EXERCISE AIM: Copy out, word for word, every row from the one containing "The width and height of the screenshot is (1111, 720)." down to the one containing "pyautogui.click(x=602, y=359)", including both of those.

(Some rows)
▼

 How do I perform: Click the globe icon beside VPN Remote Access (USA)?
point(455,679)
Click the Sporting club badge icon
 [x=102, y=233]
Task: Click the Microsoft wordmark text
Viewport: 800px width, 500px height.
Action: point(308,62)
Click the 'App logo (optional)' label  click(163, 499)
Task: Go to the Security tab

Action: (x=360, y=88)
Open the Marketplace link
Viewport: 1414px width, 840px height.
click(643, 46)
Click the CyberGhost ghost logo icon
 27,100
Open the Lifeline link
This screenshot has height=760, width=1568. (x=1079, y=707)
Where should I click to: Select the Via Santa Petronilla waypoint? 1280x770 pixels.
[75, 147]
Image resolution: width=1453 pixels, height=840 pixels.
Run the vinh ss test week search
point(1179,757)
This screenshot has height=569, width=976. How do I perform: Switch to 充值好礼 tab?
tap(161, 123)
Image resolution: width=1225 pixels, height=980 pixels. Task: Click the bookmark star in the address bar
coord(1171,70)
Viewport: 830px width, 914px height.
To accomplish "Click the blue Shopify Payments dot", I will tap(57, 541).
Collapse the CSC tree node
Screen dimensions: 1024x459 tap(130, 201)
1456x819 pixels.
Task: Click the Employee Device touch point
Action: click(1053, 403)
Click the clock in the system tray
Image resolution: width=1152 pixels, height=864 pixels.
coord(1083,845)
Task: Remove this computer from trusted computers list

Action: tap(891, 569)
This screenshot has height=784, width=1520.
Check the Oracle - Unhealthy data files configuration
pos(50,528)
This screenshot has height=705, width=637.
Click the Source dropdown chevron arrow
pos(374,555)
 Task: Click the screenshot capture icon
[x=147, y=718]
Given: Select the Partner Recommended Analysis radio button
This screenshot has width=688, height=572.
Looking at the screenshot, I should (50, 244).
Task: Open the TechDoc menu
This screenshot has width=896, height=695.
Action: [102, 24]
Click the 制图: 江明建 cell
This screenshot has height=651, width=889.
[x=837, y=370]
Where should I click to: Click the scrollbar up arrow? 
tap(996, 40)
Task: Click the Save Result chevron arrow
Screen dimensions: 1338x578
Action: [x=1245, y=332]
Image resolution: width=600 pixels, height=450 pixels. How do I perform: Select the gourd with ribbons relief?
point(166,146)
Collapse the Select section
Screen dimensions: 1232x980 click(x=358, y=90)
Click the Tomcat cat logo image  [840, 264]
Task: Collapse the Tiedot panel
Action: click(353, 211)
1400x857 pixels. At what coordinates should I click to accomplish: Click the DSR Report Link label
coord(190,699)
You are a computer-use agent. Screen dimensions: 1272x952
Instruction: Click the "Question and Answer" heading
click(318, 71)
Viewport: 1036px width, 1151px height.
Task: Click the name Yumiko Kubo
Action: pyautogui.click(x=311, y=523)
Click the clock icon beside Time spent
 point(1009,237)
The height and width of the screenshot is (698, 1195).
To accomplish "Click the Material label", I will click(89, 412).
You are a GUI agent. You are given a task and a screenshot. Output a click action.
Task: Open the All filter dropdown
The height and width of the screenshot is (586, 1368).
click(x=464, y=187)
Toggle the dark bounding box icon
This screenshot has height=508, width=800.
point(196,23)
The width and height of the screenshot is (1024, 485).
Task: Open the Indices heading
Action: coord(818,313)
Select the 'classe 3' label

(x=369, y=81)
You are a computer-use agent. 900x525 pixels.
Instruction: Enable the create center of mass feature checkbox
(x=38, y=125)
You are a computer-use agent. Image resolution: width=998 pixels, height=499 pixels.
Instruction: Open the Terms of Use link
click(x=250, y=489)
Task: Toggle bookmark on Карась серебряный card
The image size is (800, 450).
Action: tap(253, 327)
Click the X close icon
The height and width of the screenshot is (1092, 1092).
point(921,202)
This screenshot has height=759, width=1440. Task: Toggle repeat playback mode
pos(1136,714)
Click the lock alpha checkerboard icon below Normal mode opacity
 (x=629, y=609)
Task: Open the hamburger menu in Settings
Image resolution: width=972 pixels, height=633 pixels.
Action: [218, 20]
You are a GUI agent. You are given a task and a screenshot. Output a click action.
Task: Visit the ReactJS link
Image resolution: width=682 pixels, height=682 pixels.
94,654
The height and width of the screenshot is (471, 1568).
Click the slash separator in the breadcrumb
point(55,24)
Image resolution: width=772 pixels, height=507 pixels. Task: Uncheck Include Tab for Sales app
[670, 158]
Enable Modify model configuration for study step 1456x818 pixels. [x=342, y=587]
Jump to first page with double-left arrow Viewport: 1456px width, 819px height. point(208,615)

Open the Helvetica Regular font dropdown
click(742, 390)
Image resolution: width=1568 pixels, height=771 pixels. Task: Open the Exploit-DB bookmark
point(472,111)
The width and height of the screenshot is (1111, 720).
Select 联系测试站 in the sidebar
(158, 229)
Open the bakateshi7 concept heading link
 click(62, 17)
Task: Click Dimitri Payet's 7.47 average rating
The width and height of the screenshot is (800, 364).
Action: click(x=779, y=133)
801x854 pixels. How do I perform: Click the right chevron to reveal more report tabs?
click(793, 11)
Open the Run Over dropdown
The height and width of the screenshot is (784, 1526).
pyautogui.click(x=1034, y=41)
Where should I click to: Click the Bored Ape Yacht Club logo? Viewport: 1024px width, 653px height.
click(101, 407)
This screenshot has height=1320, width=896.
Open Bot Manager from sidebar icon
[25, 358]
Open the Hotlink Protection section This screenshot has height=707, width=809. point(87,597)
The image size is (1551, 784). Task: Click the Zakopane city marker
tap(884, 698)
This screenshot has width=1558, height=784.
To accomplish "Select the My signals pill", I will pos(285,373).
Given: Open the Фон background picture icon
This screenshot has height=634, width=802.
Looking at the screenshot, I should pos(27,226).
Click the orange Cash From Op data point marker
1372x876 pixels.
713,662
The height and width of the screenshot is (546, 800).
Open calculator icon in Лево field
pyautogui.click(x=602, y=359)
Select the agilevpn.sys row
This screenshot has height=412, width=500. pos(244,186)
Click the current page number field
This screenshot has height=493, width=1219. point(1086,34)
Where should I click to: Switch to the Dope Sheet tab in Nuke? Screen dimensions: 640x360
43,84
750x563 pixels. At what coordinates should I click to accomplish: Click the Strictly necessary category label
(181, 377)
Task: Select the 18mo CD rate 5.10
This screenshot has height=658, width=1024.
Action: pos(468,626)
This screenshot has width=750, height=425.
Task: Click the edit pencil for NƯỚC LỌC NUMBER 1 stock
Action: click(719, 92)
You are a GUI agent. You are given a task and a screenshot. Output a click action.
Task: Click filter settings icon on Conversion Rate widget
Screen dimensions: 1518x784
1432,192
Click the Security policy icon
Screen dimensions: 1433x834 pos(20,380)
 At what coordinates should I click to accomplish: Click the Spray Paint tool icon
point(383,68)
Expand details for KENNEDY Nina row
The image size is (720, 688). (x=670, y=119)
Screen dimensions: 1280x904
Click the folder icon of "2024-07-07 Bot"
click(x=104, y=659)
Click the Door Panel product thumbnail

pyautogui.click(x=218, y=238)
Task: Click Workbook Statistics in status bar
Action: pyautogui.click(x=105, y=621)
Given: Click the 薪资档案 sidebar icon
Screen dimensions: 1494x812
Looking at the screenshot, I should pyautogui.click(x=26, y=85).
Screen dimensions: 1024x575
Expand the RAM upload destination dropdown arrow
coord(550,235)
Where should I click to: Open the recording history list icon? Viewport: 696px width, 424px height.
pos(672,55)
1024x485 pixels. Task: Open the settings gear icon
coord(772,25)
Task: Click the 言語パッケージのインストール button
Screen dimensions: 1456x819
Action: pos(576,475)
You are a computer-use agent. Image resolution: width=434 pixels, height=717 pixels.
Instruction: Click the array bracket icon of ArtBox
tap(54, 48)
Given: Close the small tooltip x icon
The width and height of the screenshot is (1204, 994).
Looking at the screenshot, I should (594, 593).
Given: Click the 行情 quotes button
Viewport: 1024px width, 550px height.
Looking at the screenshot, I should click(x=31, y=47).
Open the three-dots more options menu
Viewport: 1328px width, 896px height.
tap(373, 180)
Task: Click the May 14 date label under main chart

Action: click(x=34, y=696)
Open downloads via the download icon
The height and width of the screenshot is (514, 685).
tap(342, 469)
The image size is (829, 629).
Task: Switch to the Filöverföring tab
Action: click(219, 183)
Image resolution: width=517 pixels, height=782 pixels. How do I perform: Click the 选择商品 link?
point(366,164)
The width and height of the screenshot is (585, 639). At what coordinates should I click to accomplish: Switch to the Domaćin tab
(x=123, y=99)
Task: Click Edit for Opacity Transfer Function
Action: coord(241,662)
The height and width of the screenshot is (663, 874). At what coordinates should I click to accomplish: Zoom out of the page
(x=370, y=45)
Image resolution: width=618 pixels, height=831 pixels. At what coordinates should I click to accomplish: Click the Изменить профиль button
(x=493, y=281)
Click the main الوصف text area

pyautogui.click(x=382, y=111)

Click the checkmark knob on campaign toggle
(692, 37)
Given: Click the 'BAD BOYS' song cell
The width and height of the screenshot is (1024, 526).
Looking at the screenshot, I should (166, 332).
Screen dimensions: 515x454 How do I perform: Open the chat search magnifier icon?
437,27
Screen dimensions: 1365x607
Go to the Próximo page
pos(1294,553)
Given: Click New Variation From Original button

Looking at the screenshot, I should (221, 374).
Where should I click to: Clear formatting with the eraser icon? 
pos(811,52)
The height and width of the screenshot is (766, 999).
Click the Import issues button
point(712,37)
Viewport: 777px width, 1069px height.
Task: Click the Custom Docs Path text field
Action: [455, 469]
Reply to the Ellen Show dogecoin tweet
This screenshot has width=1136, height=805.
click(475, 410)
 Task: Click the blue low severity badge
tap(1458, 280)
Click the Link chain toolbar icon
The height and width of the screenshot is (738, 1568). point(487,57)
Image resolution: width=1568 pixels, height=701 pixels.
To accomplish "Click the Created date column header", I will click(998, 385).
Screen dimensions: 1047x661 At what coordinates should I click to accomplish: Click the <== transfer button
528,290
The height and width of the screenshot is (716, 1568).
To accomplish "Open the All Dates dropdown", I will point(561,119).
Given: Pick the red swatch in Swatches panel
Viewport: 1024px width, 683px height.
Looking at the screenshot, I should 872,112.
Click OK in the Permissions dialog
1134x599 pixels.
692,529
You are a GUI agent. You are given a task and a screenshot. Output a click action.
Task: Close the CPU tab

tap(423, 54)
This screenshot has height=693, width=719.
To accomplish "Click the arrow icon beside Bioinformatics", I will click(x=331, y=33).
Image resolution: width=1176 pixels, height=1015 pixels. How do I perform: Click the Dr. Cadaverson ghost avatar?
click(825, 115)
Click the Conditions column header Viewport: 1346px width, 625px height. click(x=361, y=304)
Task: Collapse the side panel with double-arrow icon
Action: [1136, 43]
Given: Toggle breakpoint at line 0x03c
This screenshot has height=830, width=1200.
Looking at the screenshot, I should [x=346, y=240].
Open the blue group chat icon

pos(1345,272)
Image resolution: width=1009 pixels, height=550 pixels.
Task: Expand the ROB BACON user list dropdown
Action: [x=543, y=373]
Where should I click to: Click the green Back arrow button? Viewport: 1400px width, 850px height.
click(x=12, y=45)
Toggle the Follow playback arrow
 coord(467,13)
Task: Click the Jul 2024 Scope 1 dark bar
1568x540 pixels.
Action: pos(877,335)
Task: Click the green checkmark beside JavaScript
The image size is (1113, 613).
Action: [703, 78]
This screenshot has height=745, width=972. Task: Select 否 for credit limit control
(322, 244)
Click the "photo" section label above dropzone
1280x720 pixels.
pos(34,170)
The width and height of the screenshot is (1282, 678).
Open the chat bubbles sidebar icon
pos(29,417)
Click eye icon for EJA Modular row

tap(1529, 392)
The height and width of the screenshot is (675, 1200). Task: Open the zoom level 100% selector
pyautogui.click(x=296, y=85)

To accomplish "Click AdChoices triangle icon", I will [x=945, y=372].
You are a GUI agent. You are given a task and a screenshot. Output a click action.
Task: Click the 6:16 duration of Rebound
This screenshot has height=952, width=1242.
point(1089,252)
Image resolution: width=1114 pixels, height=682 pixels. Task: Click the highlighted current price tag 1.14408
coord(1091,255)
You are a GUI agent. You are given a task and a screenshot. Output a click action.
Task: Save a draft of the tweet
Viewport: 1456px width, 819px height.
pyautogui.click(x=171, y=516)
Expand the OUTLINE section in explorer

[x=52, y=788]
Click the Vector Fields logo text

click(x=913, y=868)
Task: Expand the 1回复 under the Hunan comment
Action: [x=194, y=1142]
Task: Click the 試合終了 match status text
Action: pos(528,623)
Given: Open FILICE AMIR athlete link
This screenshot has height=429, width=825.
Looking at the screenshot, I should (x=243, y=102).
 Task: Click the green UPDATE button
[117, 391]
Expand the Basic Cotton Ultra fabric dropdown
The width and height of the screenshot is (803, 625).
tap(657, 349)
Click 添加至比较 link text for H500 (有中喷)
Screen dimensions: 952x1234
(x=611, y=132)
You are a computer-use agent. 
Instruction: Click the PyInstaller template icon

▲

CORRECT ANSWER:
The width and height of the screenshot is (1111, 720).
Select 联系测试站 in the sidebar
(158, 229)
Open the bakateshi7 concept heading link
 click(62, 17)
Task: Click Dimitri Payet's 7.47 average rating
The width and height of the screenshot is (800, 364).
Action: click(x=779, y=133)
801x854 pixels. How do I perform: Click the right chevron to reveal more report tabs?
click(793, 11)
Open the Run Over dropdown
The height and width of the screenshot is (784, 1526).
pyautogui.click(x=1034, y=41)
Where should I click to: Click the Bored Ape Yacht Club logo? Viewport: 1024px width, 653px height.
click(101, 407)
This screenshot has height=1320, width=896.
Open Bot Manager from sidebar icon
[25, 358]
Open the Hotlink Protection section This screenshot has height=707, width=809. point(87,597)
The image size is (1551, 784). Task: Click the Zakopane city marker
tap(884, 698)
This screenshot has width=1558, height=784.
To accomplish "Select the My signals pill", I will pos(285,373).
Given: Open the Фон background picture icon
This screenshot has height=634, width=802.
Looking at the screenshot, I should pos(27,226).
Click the orange Cash From Op data point marker
1372x876 pixels.
713,662
The height and width of the screenshot is (546, 800).
Open calculator icon in Лево field
pyautogui.click(x=602, y=359)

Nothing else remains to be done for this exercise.